Retype the lines of the records below exactly, starting at the line that contains "Task: Toggle planets display in sky toolbar" and ending at the end of the records, with both ends included. Leave the pictures out of your answer.

Records for locating displayed items
= = = = = = =
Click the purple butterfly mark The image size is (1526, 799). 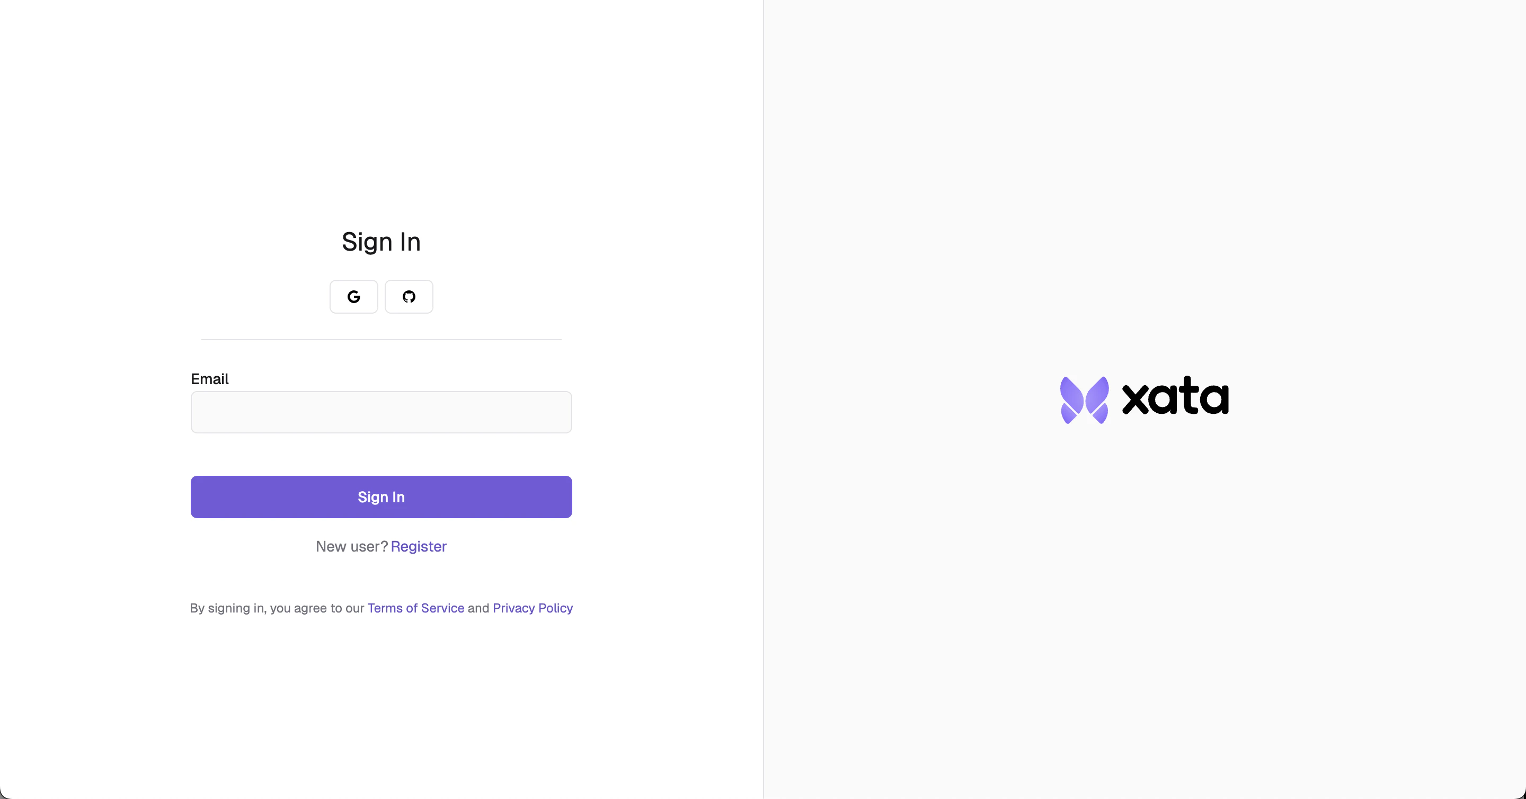coord(1084,398)
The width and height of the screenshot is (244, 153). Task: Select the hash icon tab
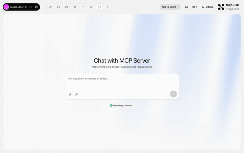(75, 7)
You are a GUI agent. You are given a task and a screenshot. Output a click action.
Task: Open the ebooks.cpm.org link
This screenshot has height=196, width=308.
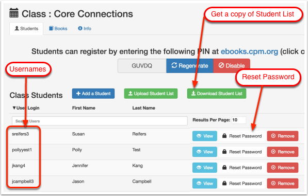point(250,51)
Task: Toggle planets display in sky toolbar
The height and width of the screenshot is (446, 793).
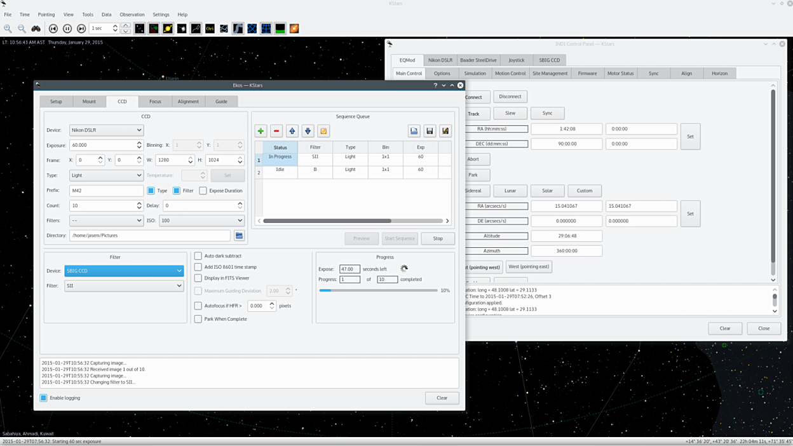Action: 168,29
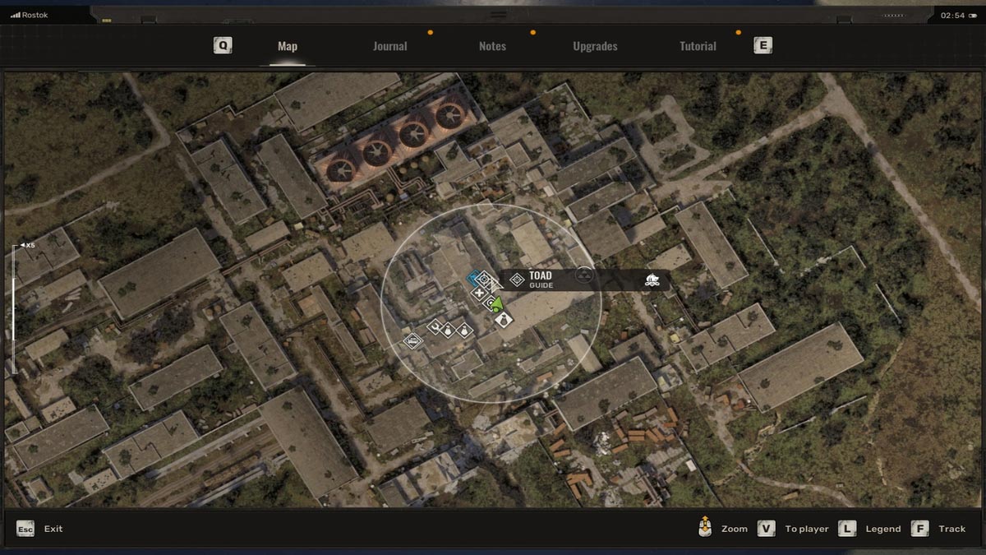Image resolution: width=986 pixels, height=555 pixels.
Task: Open the Upgrades tab
Action: [594, 46]
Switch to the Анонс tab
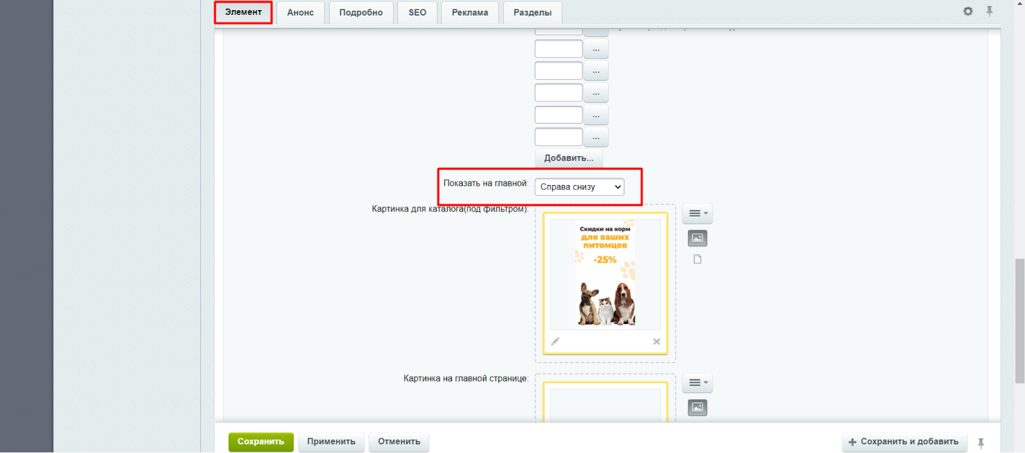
= = = = = = =
§ **EXERCISE RESULT**:
Task: Toggle planets display in sky toolbar
The height and width of the screenshot is (446, 793).
Action: 168,29
Image resolution: width=986 pixels, height=555 pixels.
Task: Open the Upgrades tab
Action: [594, 46]
Switch to the Анонс tab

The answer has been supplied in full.